Year: Team; Games; Passing; Rushing
GP: GS; Record; Cmp; Att; Pct; Yds; Avg; TD; Int; Rtg; Att; Yds; Avg; TD
1994: MIN; 4; 0; —; 22; 37; 59.5; 150; 4.1; 0; 0; 68.5; 2; −2; −1.0; 0
1995: MIN; 5; 0; —; 25; 36; 69.4; 272; 7.6; 0; 2; 68.3; 9; −9; −1.0; 0
1996: MIN; 12; 8; 5–3; 195; 311; 62.7; 2,258; 7.3; 17; 10; 89.4; 34; 90; 2.6; 1
1997: MIN; 13; 13; 8–5; 275; 452; 60.8; 3,036; 6.7; 20; 12; 84.5; 35; 139; 4.0; 0
1998: MIN; 4; 2; 2–0; 65; 101; 64.4; 747; 7.4; 7; 5; 89.0; 12; 15; 1.3; 0
1999: WAS; 16; 16; 10–6; 316; 519; 60.9; 4,005; 7.7; 24; 13; 90.0; 26; 31; 1.2; 2
2000: WAS; 12; 11; 7–4; 227; 364; 62.4; 2,505; 6.9; 11; 15; 75.7; 22; 58; 2.6; 1
2001: TB; 16; 16; 9–7; 340; 559; 60.8; 3,406; 6.1; 13; 11; 77.7; 39; 120; 3.1; 3
2002: TB; 13; 13; 10–3; 281; 451; 62.3; 3,049; 6.8; 22; 6; 92.9; 13; 30; 2.3; 0
2003: TB; 16; 16; 7–9; 354; 570; 62.1; 3,811; 6.7; 26; 21; 81.5; 25; 33; 1.3; 0
2004: TB; 4; 4; 0–4; 65; 103; 63.1; 674; 6.5; 3; 3; 79.5; 5; 23; 4.6; 0
2005: MIN; 15; 9; 7–2; 184; 294; 62.6; 1,885; 6.4; 12; 4; 88.9; 18; 53; 2.9; 0
2006: MIN; 15; 14; 6–8; 270; 439; 61.5; 2,750; 6.3; 9; 15; 72.0; 29; 82; 2.8; 1
2007: DAL; 16; 0; —; 7; 11; 63.6; 79; 7.2; 0; 0; 85.0; 5; −5; −1.0; 0
2008: DAL; 16; 3; 1–2; 41; 78; 52.6; 427; 5.5; 2; 5; 50.5; 2; −1; −0.5; 0
Total: 177; 125; 72–53; 2,668; 4,326; 61.7; 29,054; 6.7; 166; 122; 82.5; 276; 657; 2.4; 8

===Postseason===

Year: Team; Games; Passing; Rushing
GP: GS; Record; Cmp; Att; Pct; Yds; Avg; TD; Int; Rtg; Att; Yds; Avg; TD
1996: MIN; 1; 1; 0–1; 15; 27; 55.6; 208; 7.7; 1; 2; 62.0; 3; 14; 4.7; 1
1999: WAS; 2; 2; 1–1; 35; 63; 55.6; 323; 5.1; 1; 3; 55.2; 1; 0; 0.0; 0
2001: TB; 1; 1; 0–1; 22; 36; 61.1; 202; 5.6; 0; 4; 36.8; 1; 2; 2.0; 0
2002: TB; 3; 3; 3–0; 53; 98; 54.1; 670; 6.8; 5; 3; 79.9; 8; 13; 1.6; 0
Total: 7; 7; 4–3; 125; 224; 55.8; 1,403; 6.3; 7; 12; 62.8; 13; 29; 2.2; 1

==Personal life==
Johnson has two sons, Max and Jake, with his wife, Nikki.
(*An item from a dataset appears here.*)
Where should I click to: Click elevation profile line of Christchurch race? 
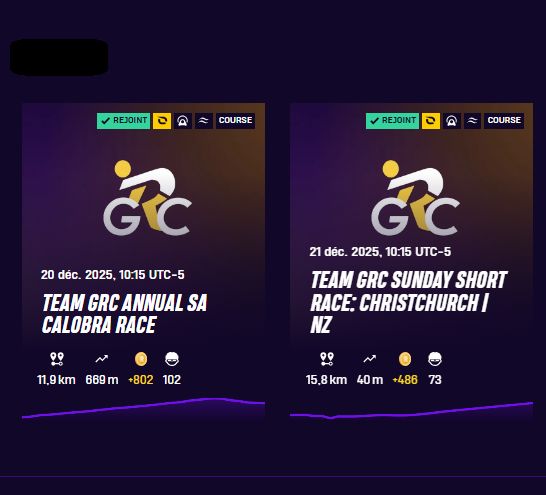point(411,411)
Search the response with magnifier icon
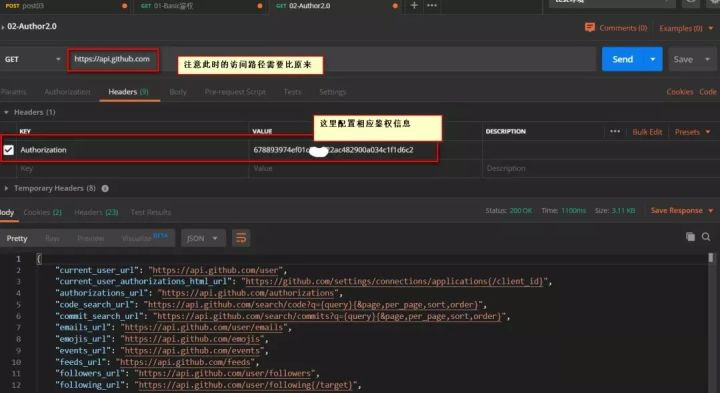This screenshot has width=720, height=393. tap(706, 236)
His brother-in-law is Mark Richt, former head football coach at the University of Georgia and the University of Miami. Johnson's father is Rick Johnson, who helped establish the Winshape Camps after working several years at Ridgecrest Camps. He currently resides in Athens, Georgia.

He occasionally participates in competitive Pop-A-Shot.